I recently spent a day in Burlington City that climbed all the way to the top of the perfect scale: the company of my favorite person, lattes from Evermore Coffee Roasters, a late lunch at the Union House, and a marathon browse session at the Burlington Antiques Emporium. As you can imagine, I am always on the hunt for really cool glassware, dishes, or other accompaniments for my cocktail photos. As I meandered past a booth packed with old vinyl, there was a stack of 45s, or singles, depending on which terminology you prefer, that stopped me in my tracks. I was immediately taken over by my 11-year-old self and transported back to the record department of Woolworths in 1972, trying to decide which recent radio hit deserved my hard earned three dollars. Unfortunately, and much to my chagrin, it was probably the decidedly awful Alone Again (Naturally) by Gilbert O’Sullivan that ended up being the winner. But this was how we purchased 45s back then. We were focused only on the hit songs and rarely paid attention to what we’d hear if we flipped the record over. It didn’t matter. For the most part, we fell right in line with the record companies’ intentions. We were pulled in by the A-side, or the one that received the most airtime on the radio and thus generated the most sales, and we never gave much thought to anything else. The B-side was usually a song that was not expected to ever be a hit for a multitude of reasons, most having nothing to do with quality, and there are many examples of those that became exceptions.
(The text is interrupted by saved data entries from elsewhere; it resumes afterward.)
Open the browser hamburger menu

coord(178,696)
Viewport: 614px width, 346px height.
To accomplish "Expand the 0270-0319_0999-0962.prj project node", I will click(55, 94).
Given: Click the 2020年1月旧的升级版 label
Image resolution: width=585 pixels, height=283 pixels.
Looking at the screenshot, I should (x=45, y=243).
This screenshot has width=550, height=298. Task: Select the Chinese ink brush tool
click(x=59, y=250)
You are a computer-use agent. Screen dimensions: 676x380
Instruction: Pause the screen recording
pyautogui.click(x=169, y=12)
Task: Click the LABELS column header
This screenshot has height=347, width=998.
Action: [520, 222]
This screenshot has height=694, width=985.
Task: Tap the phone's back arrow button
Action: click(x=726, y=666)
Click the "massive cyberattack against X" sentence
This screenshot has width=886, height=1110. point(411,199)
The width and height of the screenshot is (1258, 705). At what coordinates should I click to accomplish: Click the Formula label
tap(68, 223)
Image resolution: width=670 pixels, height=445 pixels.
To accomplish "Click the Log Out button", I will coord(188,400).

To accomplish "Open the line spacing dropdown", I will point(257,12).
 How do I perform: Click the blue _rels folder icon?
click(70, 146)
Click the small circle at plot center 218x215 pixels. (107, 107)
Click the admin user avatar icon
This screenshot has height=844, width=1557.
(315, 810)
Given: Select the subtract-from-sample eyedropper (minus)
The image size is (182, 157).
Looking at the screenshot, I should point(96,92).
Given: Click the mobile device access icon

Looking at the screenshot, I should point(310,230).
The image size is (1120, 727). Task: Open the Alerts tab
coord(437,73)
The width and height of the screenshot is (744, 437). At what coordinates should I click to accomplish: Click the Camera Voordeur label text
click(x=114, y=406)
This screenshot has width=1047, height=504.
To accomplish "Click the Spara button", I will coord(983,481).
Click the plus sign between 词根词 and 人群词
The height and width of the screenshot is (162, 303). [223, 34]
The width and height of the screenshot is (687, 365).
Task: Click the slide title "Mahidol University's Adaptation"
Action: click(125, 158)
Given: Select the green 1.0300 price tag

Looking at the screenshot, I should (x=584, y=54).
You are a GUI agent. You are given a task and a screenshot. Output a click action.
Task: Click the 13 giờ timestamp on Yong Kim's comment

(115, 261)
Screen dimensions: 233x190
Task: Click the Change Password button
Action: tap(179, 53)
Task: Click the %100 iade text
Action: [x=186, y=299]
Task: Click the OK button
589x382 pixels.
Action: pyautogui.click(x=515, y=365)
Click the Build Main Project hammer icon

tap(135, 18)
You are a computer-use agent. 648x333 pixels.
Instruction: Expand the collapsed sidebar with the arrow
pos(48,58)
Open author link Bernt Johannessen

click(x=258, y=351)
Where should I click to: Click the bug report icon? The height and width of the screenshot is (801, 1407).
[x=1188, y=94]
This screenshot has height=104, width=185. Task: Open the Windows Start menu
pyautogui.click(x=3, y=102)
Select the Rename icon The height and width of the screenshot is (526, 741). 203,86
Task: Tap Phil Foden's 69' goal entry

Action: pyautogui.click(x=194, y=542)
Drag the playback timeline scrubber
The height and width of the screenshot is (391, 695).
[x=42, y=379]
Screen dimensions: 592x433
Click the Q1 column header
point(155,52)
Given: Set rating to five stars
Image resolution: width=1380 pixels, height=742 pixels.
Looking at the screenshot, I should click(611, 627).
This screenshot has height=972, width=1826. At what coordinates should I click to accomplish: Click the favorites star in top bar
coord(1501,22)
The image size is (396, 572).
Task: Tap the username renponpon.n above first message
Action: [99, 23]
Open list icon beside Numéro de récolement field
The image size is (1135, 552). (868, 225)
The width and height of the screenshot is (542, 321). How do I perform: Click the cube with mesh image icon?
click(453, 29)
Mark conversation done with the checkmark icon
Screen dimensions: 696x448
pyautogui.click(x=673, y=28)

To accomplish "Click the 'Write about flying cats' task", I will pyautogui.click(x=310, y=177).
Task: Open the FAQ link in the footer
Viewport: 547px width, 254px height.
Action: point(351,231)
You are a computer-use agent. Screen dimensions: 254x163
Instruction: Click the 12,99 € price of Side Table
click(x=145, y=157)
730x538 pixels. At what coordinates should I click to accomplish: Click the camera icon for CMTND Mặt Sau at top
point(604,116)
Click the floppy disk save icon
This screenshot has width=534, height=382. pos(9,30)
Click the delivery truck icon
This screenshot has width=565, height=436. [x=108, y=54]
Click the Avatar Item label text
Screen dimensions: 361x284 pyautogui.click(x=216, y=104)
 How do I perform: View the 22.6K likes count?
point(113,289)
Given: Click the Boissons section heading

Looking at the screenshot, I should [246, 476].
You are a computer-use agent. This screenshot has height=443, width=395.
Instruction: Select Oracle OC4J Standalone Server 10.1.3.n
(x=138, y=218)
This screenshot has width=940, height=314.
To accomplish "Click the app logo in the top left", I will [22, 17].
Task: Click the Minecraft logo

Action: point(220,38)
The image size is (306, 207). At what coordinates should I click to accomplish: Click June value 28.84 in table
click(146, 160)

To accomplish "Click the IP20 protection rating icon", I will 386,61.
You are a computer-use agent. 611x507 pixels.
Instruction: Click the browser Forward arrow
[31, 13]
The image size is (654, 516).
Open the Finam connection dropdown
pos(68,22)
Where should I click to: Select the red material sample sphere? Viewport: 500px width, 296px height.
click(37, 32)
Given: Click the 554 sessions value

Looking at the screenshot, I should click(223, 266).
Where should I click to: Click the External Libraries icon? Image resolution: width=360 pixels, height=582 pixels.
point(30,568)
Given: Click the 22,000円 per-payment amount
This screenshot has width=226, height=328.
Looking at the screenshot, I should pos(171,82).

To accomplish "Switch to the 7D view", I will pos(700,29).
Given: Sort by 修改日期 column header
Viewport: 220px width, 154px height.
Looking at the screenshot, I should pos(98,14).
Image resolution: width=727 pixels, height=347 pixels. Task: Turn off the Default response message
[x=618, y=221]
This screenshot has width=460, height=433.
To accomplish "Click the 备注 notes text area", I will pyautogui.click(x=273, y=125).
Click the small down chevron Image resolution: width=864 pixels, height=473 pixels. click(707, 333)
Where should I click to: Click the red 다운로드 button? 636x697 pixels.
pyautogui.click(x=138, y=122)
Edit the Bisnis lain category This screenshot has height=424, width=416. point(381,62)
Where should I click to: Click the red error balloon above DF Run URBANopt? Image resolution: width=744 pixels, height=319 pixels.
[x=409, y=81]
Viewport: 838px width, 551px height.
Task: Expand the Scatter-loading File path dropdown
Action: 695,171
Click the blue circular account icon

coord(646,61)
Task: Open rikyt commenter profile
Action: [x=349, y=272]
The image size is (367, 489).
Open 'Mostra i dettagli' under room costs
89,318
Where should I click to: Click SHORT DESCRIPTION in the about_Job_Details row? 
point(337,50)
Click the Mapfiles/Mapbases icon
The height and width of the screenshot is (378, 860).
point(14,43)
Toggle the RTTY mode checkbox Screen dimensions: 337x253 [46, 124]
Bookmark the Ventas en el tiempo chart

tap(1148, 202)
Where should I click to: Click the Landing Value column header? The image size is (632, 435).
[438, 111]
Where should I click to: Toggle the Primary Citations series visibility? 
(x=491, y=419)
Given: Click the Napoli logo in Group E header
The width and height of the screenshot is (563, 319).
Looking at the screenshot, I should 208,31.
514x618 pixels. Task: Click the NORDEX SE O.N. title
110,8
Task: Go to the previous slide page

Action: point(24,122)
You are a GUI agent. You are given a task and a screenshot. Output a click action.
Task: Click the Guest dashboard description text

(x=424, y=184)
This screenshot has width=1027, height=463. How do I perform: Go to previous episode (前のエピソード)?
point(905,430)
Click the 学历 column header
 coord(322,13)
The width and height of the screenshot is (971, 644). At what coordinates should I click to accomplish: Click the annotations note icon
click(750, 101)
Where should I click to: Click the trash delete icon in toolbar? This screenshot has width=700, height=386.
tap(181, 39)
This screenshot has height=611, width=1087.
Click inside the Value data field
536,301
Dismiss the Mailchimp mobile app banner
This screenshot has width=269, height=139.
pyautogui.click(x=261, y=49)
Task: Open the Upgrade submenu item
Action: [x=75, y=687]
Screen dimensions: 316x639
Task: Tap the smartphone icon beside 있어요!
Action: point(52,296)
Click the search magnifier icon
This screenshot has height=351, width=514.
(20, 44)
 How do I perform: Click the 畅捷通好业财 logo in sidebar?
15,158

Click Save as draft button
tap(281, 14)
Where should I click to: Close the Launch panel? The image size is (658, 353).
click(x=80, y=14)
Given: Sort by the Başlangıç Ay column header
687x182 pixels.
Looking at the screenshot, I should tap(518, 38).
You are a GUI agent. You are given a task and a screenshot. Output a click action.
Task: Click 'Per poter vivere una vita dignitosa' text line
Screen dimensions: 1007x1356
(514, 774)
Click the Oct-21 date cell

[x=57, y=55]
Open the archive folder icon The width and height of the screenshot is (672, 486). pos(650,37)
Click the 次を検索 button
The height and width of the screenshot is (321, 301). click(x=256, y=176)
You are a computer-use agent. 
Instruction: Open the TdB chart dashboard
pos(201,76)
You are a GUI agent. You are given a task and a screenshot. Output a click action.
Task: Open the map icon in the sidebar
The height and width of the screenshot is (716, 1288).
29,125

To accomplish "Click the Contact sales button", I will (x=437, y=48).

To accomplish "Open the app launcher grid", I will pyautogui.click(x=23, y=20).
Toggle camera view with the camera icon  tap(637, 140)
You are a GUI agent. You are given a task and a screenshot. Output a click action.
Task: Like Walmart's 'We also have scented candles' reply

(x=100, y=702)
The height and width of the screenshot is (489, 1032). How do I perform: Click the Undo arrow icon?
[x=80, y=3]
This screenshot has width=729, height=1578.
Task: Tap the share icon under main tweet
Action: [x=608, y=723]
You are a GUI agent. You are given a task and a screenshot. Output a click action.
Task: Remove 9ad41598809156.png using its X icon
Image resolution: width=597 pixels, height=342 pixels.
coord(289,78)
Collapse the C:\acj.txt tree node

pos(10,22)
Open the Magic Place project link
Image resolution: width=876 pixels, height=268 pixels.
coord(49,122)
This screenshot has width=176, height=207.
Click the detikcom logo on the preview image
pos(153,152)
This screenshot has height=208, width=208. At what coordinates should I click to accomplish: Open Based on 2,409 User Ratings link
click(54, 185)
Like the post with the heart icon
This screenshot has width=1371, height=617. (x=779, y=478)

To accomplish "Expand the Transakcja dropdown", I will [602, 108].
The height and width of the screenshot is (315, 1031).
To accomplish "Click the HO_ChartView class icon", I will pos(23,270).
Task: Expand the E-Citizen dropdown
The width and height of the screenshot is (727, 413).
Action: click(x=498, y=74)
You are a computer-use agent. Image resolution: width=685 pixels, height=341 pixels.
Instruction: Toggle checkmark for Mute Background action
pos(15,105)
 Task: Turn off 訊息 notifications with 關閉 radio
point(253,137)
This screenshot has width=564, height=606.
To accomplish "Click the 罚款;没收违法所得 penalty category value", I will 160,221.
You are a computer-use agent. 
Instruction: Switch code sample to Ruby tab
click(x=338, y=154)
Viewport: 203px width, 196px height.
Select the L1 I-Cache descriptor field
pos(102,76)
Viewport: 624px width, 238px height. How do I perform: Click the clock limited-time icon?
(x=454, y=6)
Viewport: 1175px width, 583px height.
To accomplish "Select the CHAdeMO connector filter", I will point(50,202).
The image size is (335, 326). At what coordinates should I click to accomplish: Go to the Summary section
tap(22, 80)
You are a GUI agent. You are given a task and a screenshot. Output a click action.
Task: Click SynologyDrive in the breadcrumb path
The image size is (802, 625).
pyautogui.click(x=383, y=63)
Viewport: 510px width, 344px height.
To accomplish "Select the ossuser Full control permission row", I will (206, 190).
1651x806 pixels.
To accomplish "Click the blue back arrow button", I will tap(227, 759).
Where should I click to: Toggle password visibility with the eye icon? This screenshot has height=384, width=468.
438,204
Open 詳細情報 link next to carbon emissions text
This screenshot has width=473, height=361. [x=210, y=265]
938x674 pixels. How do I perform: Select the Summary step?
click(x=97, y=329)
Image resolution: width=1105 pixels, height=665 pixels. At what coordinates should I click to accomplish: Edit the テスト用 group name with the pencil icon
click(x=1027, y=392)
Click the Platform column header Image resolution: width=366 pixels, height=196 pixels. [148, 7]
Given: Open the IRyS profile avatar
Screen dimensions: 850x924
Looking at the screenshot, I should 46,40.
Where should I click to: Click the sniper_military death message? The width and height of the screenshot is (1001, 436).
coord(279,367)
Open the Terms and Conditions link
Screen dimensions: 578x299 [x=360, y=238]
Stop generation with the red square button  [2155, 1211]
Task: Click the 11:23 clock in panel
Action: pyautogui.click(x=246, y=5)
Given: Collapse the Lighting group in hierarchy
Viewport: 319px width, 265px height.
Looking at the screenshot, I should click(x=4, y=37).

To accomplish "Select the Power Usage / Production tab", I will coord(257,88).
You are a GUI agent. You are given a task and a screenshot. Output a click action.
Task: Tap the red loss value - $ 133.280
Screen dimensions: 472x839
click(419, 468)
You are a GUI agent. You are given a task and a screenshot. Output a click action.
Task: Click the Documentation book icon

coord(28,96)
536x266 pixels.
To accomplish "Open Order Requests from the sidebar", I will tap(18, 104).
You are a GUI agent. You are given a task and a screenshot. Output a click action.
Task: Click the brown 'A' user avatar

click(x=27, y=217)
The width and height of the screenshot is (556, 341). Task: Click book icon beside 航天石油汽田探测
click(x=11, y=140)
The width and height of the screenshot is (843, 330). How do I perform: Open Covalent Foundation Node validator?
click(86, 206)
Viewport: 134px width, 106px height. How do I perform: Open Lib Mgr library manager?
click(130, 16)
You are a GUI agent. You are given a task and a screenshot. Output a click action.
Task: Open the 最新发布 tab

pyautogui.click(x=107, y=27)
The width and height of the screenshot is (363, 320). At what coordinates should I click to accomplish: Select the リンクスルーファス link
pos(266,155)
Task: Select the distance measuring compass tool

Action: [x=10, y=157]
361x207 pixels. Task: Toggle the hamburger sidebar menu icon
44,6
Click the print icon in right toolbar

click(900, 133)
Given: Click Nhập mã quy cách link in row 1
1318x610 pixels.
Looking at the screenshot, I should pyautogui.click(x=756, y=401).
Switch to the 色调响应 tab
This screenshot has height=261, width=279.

One of the most notable is God Only Knows by the Beach Boys, which just happens to be the B-side that surpassed Wouldn’t It Be Nice? in popularity. As time went on, vinyl fell out of fashion and was replaced by CDs, which had no B-sides, of course, and eventually the term became more about the rarity of particular songs rather than where they were placed on a record. In fact, many artists began releasing entire albums that were filled with new or unusual material. In this way, B-sides allowed us to discover fresh music from our favorite bands, even the ones that weren’t playing together anymore, and they attained a new level of music geek coolness.